» **Description of the task**:
Can you pull together every line of the records below that contains the word "height"? Match case exactly.

» **Record extracts**:
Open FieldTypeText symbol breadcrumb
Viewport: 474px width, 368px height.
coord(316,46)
...
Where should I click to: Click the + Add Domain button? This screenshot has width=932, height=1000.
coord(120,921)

» **Result of this task**:
Viewport: 474px width, 368px height.
Where should I click to: Click the + Add Domain button? This screenshot has width=932, height=1000.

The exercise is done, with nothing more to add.